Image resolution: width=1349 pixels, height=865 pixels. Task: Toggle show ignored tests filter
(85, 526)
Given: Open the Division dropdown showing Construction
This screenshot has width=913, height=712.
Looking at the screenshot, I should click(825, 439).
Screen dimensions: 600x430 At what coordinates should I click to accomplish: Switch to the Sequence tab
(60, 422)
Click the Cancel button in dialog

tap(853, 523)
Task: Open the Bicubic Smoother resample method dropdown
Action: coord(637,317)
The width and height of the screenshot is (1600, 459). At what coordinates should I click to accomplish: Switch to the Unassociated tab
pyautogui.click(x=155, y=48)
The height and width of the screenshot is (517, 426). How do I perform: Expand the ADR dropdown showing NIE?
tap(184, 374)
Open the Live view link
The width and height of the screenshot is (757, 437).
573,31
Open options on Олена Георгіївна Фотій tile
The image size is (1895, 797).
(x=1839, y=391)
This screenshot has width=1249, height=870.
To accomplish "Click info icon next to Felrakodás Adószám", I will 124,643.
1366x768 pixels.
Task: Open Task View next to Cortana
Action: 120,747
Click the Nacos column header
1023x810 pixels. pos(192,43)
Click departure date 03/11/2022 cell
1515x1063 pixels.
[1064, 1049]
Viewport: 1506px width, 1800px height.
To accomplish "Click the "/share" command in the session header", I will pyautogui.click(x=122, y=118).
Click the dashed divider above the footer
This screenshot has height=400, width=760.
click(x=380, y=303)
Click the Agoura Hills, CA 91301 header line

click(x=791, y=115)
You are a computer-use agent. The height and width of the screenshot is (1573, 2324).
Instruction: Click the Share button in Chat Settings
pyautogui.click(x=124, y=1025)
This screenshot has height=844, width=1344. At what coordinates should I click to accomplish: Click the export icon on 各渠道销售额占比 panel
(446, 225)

::::::::

Task to carry out
Only the lines from the one holding "Click the Nacos column header" to the end of the entries above belong in the answer, each copied exactly.

Answer
Click the Nacos column header
1023x810 pixels. pos(192,43)
Click departure date 03/11/2022 cell
1515x1063 pixels.
[1064, 1049]
Viewport: 1506px width, 1800px height.
To accomplish "Click the "/share" command in the session header", I will pyautogui.click(x=122, y=118).
Click the dashed divider above the footer
This screenshot has height=400, width=760.
click(x=380, y=303)
Click the Agoura Hills, CA 91301 header line

click(x=791, y=115)
You are a computer-use agent. The height and width of the screenshot is (1573, 2324).
Instruction: Click the Share button in Chat Settings
pyautogui.click(x=124, y=1025)
This screenshot has height=844, width=1344. At what coordinates should I click to accomplish: Click the export icon on 各渠道销售额占比 panel
(446, 225)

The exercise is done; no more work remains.